LADUNI.ID, Jakarta - Jujur kadang menyakitkan, kadang berat melebihi beratnya memikul gunung, dan kadang menyenangkan. Apalagi menyangkut hal-hal yang dianggap aib, hal tabu, atau ironi, apalagi keburukan. Tak mudah memang untuk berani jujur. Sebab, jujur meniscayakan adanya ketulusan, hati yang bersih, mengalahkan ego diri, kesiapan diri menerima konsekwensi. Karenanya jujur adalah salah satu karakter kenabian, shidiq.

Berkatalah jujur meski pahit bahasa lain dari berkatalah kebenaran walaupun pahit. Jujur pun mengandung nilai keterbukaan sebagai nilai yang dijunjung tinggi manusia modern. Ya keterbukaan menjadikan manusia maju: terbuka menerima pengetahuan dari manapun datangnya, menerima saran dan perubahan, dan terbuka menerima suport dan doa. Tetapi jujur pasti berbuah manis.

Jujur ini dicontohkan dengan baik oleh Prof. Dr. KH. Said Aqil Siraj, Ketua Umum PBNU, yang melalui sesprinya M. Sofwan Erce memberi tahukan kepada publik, bahwa pada Sabtu 28 November 2020 pukul 19.30 Kiyai Said dinyatakan positif Covid-19.

Allah..saya merinding mendengarkan pemberitahuan itu. Betapa tidak? Seorang ulama besar dan punya pengikut puluhan juta umat ternyata berani jujur, tanpa ada beban, terbuka, dan memberitahukan secara lugas soal keadaannya terpapar corona. Kiyai Said, gumam hatiku, hati panjenengan terbuat dari apa sampai-sampai panjenengan berani jujur di hadapan publik, "aku positif corona"? Betapa halus dan muliyanya hati panjenegan.
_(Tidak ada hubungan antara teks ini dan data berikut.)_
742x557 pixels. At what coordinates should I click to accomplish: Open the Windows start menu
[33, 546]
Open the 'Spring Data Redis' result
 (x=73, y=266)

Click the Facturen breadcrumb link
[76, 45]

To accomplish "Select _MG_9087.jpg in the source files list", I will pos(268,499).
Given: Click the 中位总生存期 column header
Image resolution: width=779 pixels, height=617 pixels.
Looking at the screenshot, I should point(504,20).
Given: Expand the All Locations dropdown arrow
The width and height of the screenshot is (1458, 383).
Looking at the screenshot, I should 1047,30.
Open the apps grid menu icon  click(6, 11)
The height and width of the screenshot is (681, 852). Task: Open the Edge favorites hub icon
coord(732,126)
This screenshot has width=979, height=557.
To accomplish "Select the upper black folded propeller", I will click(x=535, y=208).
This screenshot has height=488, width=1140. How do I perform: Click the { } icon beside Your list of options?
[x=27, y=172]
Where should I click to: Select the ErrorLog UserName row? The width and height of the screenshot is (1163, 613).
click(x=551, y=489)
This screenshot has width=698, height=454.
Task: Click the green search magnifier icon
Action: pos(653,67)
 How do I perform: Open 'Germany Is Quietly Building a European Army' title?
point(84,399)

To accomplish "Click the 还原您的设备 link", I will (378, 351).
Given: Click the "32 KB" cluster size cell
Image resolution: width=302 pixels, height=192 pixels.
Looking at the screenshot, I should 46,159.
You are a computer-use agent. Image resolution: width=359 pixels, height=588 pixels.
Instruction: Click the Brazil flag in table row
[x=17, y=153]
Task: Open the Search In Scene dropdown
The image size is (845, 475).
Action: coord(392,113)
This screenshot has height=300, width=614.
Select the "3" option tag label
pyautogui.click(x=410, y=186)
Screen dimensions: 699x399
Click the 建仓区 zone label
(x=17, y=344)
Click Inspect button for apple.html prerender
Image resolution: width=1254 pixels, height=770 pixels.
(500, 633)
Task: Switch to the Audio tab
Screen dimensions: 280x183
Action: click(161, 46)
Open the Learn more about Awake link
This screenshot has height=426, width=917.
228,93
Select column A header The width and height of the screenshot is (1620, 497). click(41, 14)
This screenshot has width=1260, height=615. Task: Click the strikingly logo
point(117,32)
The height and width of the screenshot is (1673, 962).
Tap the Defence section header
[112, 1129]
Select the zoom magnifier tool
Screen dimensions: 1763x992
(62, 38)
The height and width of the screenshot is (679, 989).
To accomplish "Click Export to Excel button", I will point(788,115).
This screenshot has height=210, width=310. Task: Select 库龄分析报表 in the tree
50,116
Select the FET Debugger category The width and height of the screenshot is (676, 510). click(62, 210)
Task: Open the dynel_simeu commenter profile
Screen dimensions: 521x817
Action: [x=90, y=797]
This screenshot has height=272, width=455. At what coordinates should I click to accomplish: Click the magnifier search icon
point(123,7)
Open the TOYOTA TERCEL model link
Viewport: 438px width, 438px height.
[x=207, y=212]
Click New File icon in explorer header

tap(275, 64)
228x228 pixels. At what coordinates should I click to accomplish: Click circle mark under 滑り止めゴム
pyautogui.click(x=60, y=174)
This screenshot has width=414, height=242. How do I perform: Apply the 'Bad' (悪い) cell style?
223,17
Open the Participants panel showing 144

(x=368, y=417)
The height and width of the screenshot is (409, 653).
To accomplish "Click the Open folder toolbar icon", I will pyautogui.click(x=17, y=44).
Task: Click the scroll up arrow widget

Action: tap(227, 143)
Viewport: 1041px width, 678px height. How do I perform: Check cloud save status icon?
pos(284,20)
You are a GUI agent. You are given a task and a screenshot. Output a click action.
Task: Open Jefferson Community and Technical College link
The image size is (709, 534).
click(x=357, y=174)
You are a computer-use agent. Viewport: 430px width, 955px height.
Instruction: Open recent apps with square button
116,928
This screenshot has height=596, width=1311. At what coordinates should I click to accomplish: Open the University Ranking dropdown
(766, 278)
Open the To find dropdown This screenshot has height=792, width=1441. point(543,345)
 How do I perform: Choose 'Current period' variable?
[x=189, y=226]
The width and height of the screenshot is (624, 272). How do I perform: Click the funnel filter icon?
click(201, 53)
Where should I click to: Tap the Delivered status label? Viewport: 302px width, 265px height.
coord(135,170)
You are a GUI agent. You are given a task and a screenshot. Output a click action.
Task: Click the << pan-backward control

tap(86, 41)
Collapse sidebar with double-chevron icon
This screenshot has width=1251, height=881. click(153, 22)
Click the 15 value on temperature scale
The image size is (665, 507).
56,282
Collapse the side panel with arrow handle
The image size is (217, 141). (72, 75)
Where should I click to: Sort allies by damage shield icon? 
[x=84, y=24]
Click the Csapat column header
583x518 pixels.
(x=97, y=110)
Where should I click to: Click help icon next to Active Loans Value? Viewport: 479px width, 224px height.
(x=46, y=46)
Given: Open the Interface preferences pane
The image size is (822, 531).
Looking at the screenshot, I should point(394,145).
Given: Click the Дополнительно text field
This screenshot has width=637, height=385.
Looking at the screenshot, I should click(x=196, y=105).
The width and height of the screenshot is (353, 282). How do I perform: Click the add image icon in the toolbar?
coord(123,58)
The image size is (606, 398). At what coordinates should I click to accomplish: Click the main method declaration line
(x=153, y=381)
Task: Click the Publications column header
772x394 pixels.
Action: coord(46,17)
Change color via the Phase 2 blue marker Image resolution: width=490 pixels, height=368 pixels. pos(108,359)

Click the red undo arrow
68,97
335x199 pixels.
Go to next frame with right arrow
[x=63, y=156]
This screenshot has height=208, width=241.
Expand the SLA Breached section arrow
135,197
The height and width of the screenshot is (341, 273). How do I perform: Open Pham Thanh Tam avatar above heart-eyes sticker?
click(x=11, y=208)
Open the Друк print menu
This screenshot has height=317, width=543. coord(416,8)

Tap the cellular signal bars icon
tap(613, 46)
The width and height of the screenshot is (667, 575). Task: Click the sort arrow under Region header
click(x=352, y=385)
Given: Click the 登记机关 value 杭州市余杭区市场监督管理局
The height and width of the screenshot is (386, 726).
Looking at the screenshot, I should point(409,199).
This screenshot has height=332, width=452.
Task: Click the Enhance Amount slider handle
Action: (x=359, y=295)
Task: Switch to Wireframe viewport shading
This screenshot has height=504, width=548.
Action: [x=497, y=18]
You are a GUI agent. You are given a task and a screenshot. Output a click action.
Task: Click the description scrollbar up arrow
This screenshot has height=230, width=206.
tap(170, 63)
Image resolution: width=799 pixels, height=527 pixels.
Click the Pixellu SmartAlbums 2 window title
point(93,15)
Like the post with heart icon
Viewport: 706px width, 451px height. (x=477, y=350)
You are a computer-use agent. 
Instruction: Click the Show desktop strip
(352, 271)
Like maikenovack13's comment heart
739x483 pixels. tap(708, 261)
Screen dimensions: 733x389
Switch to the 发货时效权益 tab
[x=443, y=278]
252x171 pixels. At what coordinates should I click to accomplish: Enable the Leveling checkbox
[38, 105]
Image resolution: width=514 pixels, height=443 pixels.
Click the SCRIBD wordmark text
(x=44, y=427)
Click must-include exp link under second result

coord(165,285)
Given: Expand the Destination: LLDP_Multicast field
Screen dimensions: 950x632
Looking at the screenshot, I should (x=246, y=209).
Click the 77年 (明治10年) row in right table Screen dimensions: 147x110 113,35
Kejujuran seorang ulama dan pemimpin umat yang dibuktikan Kiai Said ini, setidaknya menurut saya, mengembalikan kepercayaan umat pada figur ulama pemimpin. Lantaran pada saat bersamaan ada seorang ulama dan pemimpin umat yang tidak berani jujur dan bahkan menutup-nutupi keadaan kesehatannya apakah positif atau negatif corona. Rupanya macan panggung, tak segarang yang dibayangkan di saat berhadapan dengan corona. Berani teriak di atas panggung, tapi tidak berani jujur.

Sikap jujur Kiai Said adalah teladan yang baik untuk diikuti para pemimpin umat yang lain. Sebab kejujuran pemimpin umat saat ini khususnya soal Covid-19 sangat penting demi kemaslahatan bagi diri, keluarga, dan umatnya yang secara intens berkomunikasi dan berinteraksi. Sehingga dengan kejujuran itu, mengantisipasi dan menghindari penyebaran covid-19,  segera isolasi mandiri, mendapatkan penanganan kesehatan yang sigap dan baik agar bisa kembali negatif dan sehat.

Sangat berbahaya sekali pemimpin umat tidak berani jujur atau bahkan menutupi kondisi kesehatannya, alih-alih terpapar Covid-19, pada saat yang sama masih berinteraksi dan berkomunikasi dengan umat. Ini akan berakibat penyebaran Covid-19 secara TSM (Terstruktur, Sistematis, dan Masif).

Kejujuran Kiai Said direspon positif dan doa baik berhamburan terpampang di medsos, Facebook, Twitter, dan Instagram. Media massa pun memberitakan secara massif. Doa baik untuk Kiai Said menjadi viral.

Kiai Said tidak malu mengumumkan Covidnya---di samping karena itu bukan aib-- lantaran alam pikir Kiai Said adalah alam pikir pemimpin yang memprioritaskan kemaslahatan dan kebaikan bersama dan mengenyampingkan gengsi personal. Seluruh rakyat Indonesia harus sehat, umatnya harus sehat, tidak terpapar Covid-19, pada titik itulah kejujuran Kiai Said menjadi sangat relevan.

Doa untuk kesembuhan Kiai Said, agar bisa kembali keraktivitas membimbing umat dan rakyat Indonesia. NU dan Indonesia membutuhkan pencerahan dan bimbingan Kiai Said. Al-Fatihah.